Una svolta inattesa: la professoressa, considerata persona informata dei fatti e non indagata, è stata sentita dopo un anno e mezzo di tentativi della procura. Dopo un primo incontro ai funerali di Giulio a Fiumicello, la tutor – egiziana, oppositrice del regime – si era fatta costantemente negare, rifiutando di incontrare gli investigatori italiani.

Un rifiuto che in Italia ha sollevato un vespaio, con commentatori e membri del governo che ne hanno approfittato per spostare l’attenzione dal Cairo a Londra e per accusare la professoressa di simpatie per i Fratelli Musulmani, come si volesse presumere l’esistenza di un non meglio specificato «complotto».

Ma il giovane ricercatore non è morto in un ateneo inglese, è morto nella capitale egiziana per mano «di professionisti della tortura». Di certo la mancata collaborazione di Cambridge – utile a chiarire le modalità della ricerca, i contatti che Giulio aveva stretto al Cairo, le informazioni trovate e non ad accusare docente o istituzione in sé– non hanno facilitato il lavoro della procura, già ampiamente ostacolata dai depistaggi e le illogiche «teorie» investigative del regime di al-Sisi.

Alla fine le rogatorie italiane hanno portato ieri all’audizione di Abdelrahman che, scrive in una nota la procura, ha risposto a tutte le domande e confermato quanto detto in precedenza: Giulio scelse liberamente l’argomento della ricerca, ha detto, smentendo le voci di una sua imposizione circolate su giornali italiani a novembre.

Dovrebbero seguire ora audizioni degli studenti che hanno preceduto Regeni in Egitto per identici motivi. Gli studenti sono stati già individuati dalla polizia locale: in passato avevano svolto ricerche simili, incentrate sul ruolo dei sindacati indipendenti nati dopo la rivoluzione di piazza Tahrir del 2011, tema particolarmente caro alla tutor.

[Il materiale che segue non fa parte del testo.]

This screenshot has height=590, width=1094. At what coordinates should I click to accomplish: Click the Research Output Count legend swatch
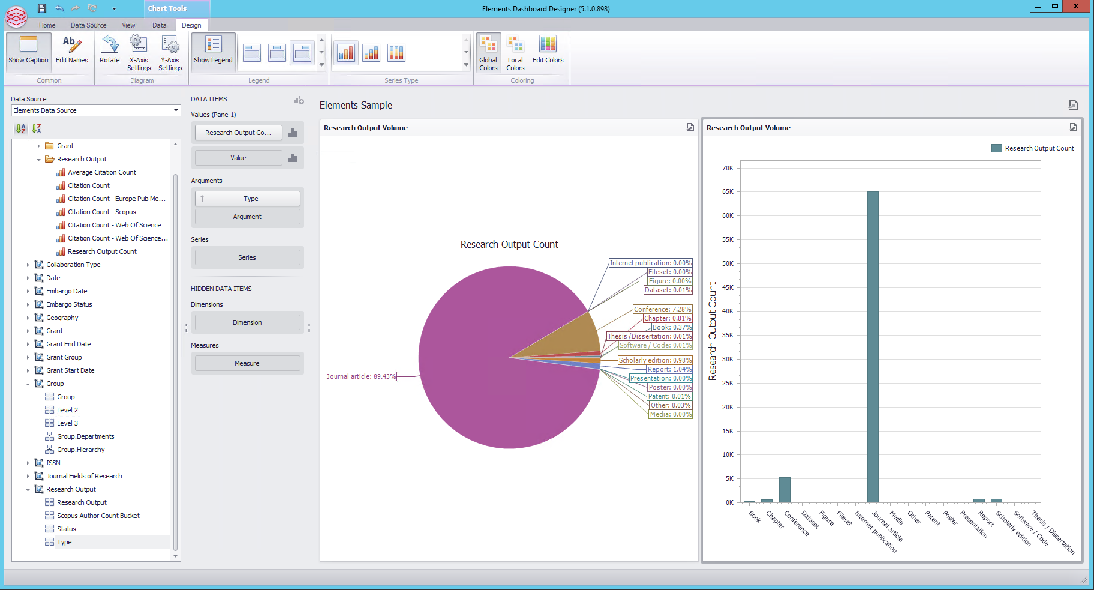point(996,148)
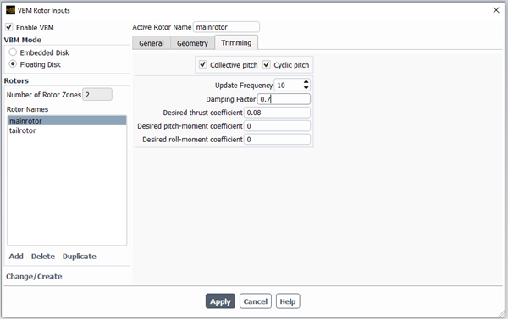This screenshot has width=508, height=320.
Task: Uncheck the Collective pitch checkbox
Action: [203, 64]
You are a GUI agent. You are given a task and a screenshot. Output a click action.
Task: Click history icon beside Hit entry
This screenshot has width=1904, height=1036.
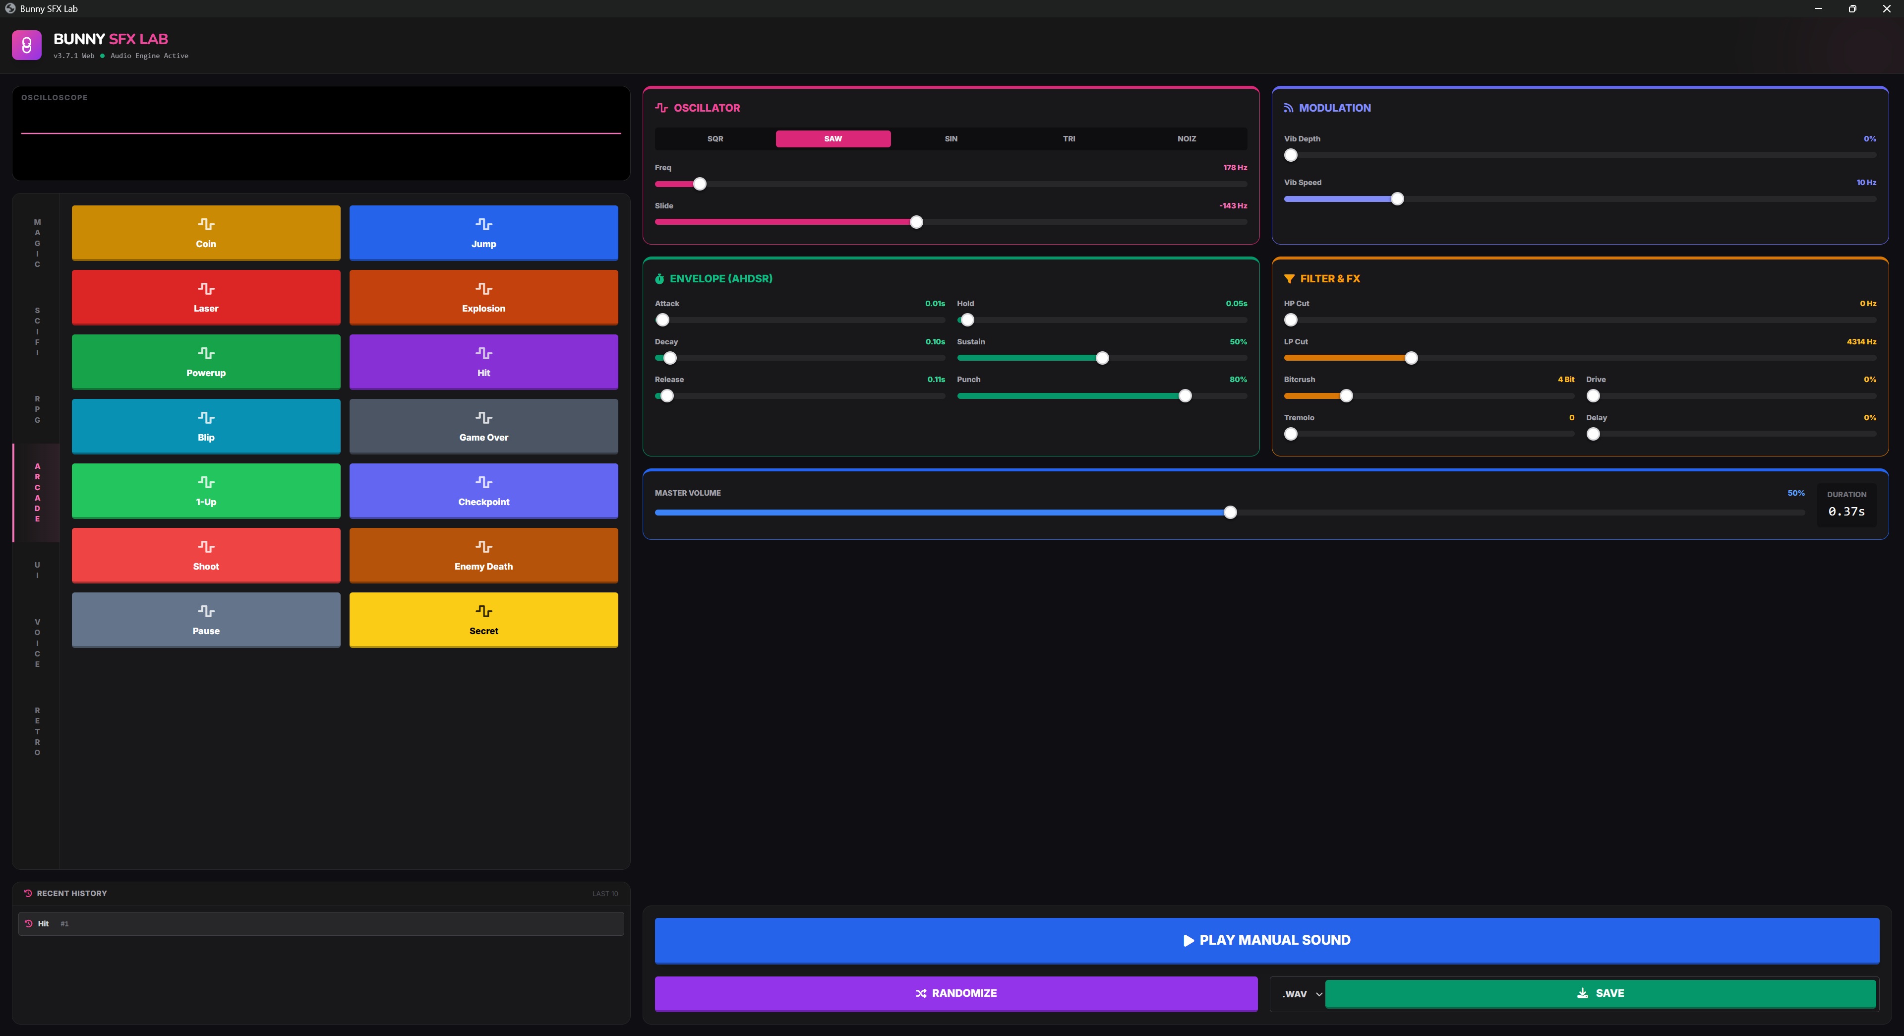click(x=29, y=924)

Tra loro, in particolare, Colaiocco intende sentire una studentessa espulsa dall’Egitto, dove stava svolgendo lo stesso lavoro di Regeni.

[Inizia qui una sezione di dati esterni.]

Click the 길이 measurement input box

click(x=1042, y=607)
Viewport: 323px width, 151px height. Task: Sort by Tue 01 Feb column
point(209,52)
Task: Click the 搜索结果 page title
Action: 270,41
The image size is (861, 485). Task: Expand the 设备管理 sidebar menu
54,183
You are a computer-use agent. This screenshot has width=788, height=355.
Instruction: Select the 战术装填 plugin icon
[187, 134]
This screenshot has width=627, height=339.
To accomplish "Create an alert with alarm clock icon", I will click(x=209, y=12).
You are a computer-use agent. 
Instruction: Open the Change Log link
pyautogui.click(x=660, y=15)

Ma ad accendere l’attenzione è sicuramente la perquisizione nell’abitazione e l’ufficio di Abdelrahman che in una nota la procura di Roma specifica essere stata realizzata da Ros e Sco, in collaborazione con le autorità britanniche: «I supporti informatici e i materiali acquisiti saranno utili a fare definitiva chiarezza, in modo unico e oggettivo, sul ruolo della professoressa nei fatti di indagine».

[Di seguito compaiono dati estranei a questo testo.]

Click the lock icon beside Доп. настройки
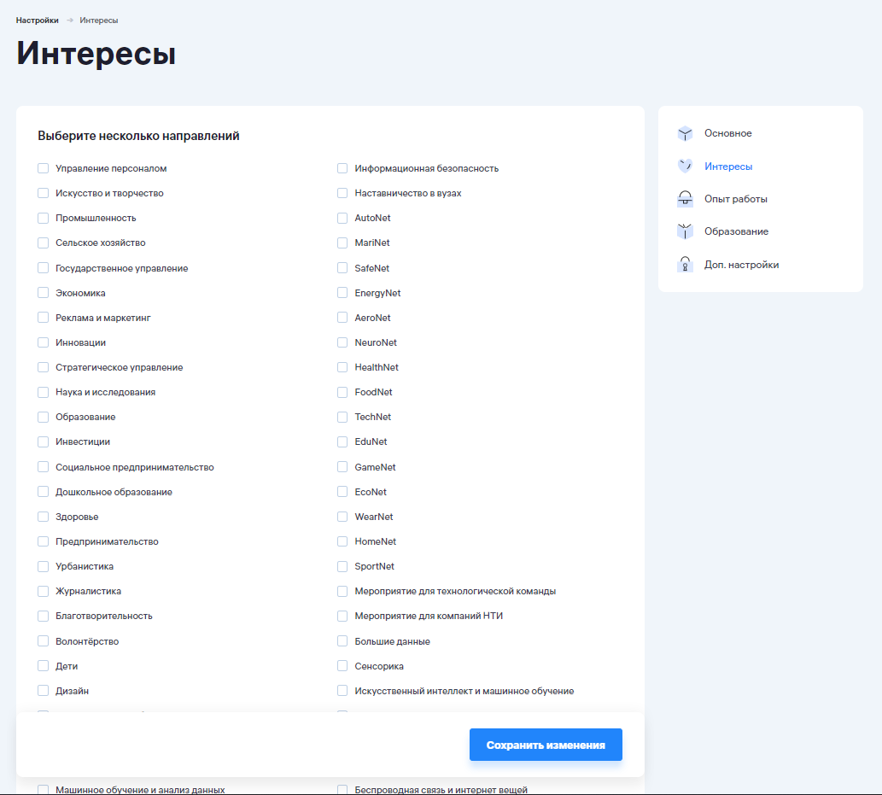The image size is (882, 795). [685, 265]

Parole che aprono a scenari nuovi, in grado forse di far luce sui risultati che Giulio aveva ottenuto fino al 25 gennaio 2016 dalla sua ricerca sul campo (e di cui – aveva raccontato alla sua famiglia – aveva fatto partecipe la tutor in un incontro al Cairo, avvenuto poco prima della sua sparizione): un filo d’Arianna che potrebbe condurre ai responsabili materiali della barbara uccisione del giovane.